Analysis of Timeline emails

Published on 2015-06-21.

This article was written using IPython Notebook.

First we import all modules that we will use:

In [1]:
%matplotlib inline
import mailbox
import email.utils
import matplotlib.pyplot as plt
import subprocess
import sys
import re

Paths that you might need to change if you want to reproduce this document yourself:

In [2]:
PATH_TO_MALING_LIST_EXPORT = "thetimelineproj-user"
PATH_TO_REPO = "main-sf"

For reference, this is the Python version:

In [3]:
sys.version
Out[3]:
'2.7.6 (default, Mar 22 2014, 22:59:56) \n[GCC 4.8.2]'

An iterator for emails

I downloaded all emails from SourceForge. (You need to be project admin to do that.) It came in mbox format. We can work with it in Python like this:

In [4]:
def email_iterator():
    for message in mailbox.mbox(PATH_TO_MALING_LIST_EXPORT):
        yield Message(message)

class Message(object):
    
    def __init__(self, message):
        date = email.utils.parsedate_tz(message["date"])
        self.month_tuple = (date[0], date[1])
        self.subject = message.get("subject", "")

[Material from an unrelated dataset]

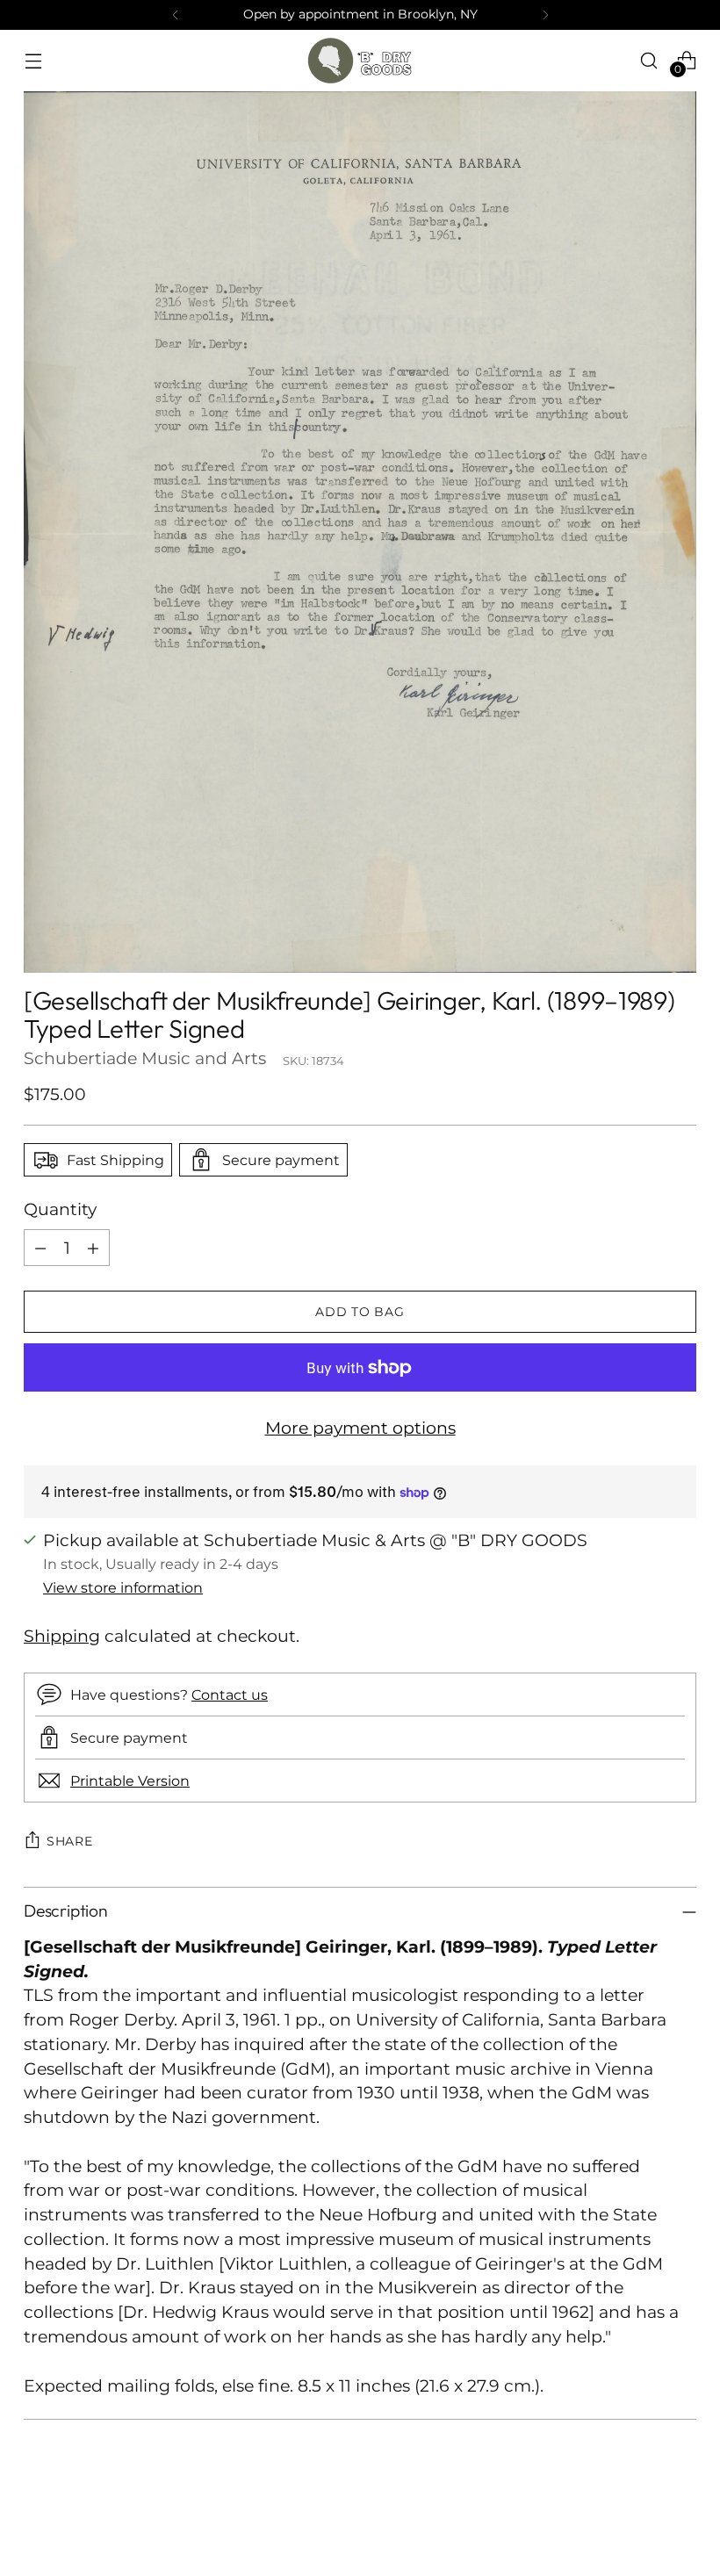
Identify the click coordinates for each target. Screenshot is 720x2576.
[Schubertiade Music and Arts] (360, 60)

Let's see if we can get the title of the first email:

In [5]:
email_iterator().next().subject
Out[5]:
'[Thetimelineproj-user] Test'

And count them all:

In [6]:
len(list(email_iterator()))
Out[6]:
2126

Email frequency

The first question I would like to answer is how email frequency looks like over time. Let's extract some data:

In [7]:
emails_per_month = {}
for message in email_iterator():
    emails_per_month[message.month_tuple] = emails_per_month.get(message.month_tuple, 0) + 1

Let's see if we got that right. What are the first 5 keys?

In [8]:
sorted(emails_per_month.keys())[:5]
Out[8]:
[(2009, 6), (2009, 7), (2009, 8), (2009, 9), (2009, 10)]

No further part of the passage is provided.